Tim Heming's Abu Dhabi Diary: Day Three
Pasty Limeys, a swarm of locusts and a dodgy post-beer 'joke'…
Alistair Brownlee isn’t the only pasty Limey flying the Union flag in Abu Dhabi, the British contingent is out in force. A roll-call of former Ironman UK winners including Scotland’s Fraser Cartmell, Yorkshire’s Phil Graves and Jersey’s Dan Halksworth are all here looking for a top-10 finish, a pay cheque, and the chance to prove sunny Bolton is perfect prep for a triathlon in the desert.
Add to that list Paul Amey and Paul Ambrose who’ve at least got the GB race kit (if not the accent) and young Rhys Davey trying to keep up with his training mate Alistair on the short course, and there should be plenty of live action to follow, fingers crossed, on the live stream courtesy of abudhabitriathlon.com or its YouTube channel (if you can get up at 3am).
Back at the race hotel I’m finding that triathletes, whether from Kyrgyzstan, Kazakhstan or the Ivory Coast have the same territorial tendencies when it comes to the breakfast buffet – a swarm of locusts making a metaphorically mixed-up beeline to whisk the contents of the fruit bowls back to their hotel rooms.
With a day to go until the race, even the late-coming chancers are starting to rock up meaning those queuing for omelettes are crammed in tighter than a draft-fest on the Queen K. It’s a proper multi-cultural shindig. The press release says there are competitors from 76 different nations, so even if we round this down to a more believable 50, it still makes it a contender for the most international of international triathlons in the whole entire world.
And you certainly won’t find a better race venue for tapering than Abu Dhabi. The absence of alcohol removes the temptation of too much liquid carbo-loading and unless you can find the odd, stealthy, beer-serving bar squirrelled away on one of the 100 or so floors of the average hotel here, you’ll toe the start line dryer than the desert heat.

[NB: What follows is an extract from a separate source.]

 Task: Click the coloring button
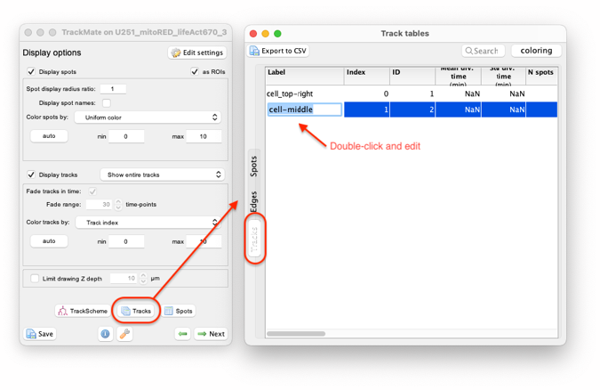pos(536,51)
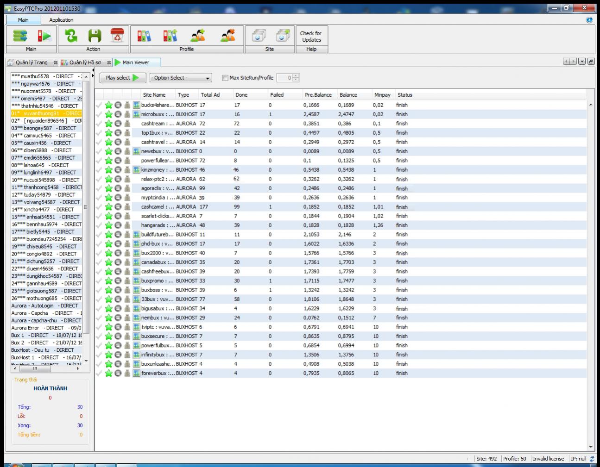Screen dimensions: 600x467
Task: Click the red binder with play arrow icon
Action: 44,36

Sadly, this also means you’ll struggle to find a more testing venue than Abu Dhabi for a journalist whose limited hack tactics to garner newsworthy quotes is normally to get the subject inebriated and try and remember to surreptitiously switch the Dictaphone on.
Drink is to journalists what aero helmets are to triathletes. Both make us feel cool when we look like wallies and both cost the same as a small island in the Arabian Sea. The only difference, as far as I can tell, is you lose a lot more than seven seconds by seeking redemption at the bottom of a pint glass.
Finally, there’s one other reason triathletes love coming to Abu Dhabi so much - it’s guaranteed to be tacks free! (No? I found it funny in the Belgian beer café last night.)